The goal of the CASICS Extractor is to extract text and features from files, and serve them over a network API to other modules that do inference.

Authors: Michael Hucka<br> Repository: https://github.com/casics/extractor<br> License: Unless otherwise noted, this content is licensed under the GPLv3 license.

☀ Introduction

This module is a network server (Extractor) that is meant to run on the source code repository server. Given a repository identifier, it can return different extracted text and features from our cached copy of that source code repository.

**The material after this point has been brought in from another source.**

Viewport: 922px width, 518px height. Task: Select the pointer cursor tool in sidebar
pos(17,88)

The network communication protocol is implemented using Pyro4, a very easy-to-use Python RPC library that allows complex objects to be exchanged.

The goal of Extractor is to extract text and features from files. It does some generic cleanup of what it finds, to produce a result that (hopefully) subsequent stages can use as a more effective starting point for different processes.

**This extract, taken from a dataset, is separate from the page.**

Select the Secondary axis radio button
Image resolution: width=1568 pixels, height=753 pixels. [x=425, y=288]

⧈ Interacting with the Extractor using the API

To call Extractor from a program, first import the module and then create an object of class ExtractorClient with arguments for the URI and the crypto key (in that order). After that, the same methods above will be available on the object. Example:

from extractor import ExtractorClient

extractor = ExtractorClient(uri, key)
print(extractor.get_status())

☛ Interacting with Extractor on the command line

The API provided by Extractor consists of a handful of methods on the RPC endpoint. The file extractor.py implements a simple interactive REPL interface for exploring and testing, although calling programs can interact with the interface interface more directly. The interactive interface in extractor.py can be started by providing the URI to the server instance, and a cryptographic key:

./extractor.py -k THE_KEY -u THE_URI

The values of THE_KEY and THE_URI are not stored anywhere and must be communicated separately. Once the interactive interface starts up (it's just a normal IPython loop), the object extractor is the handle to the RPC interface. The following are the available methods:

❀ The formats of the text data returned by get_words()

The extractor get_words(...) function returns a list of textual words found in files in a repository. It currently only understands (1) English plain-text files, (2) files that can be converted to plain text (such as HTML and Markdown), and (3) Python code files. It takes a repository identifier and an optional argument to tell it to limit consideration to only text or code files:

For text files, it automatically converts some structured text files and some document formats into plain text. These are currently: HTML, Markdown, AsciiDoc, reStructured Text, RTF, TeXinfo, Textile, LaTeX/TeX, DOCX and ODT. For code files, it uses the text it finds in the (1) file header (or file docstring, in the case of Python), (2) comments in the file, and (3) documentation strings on classes and functions.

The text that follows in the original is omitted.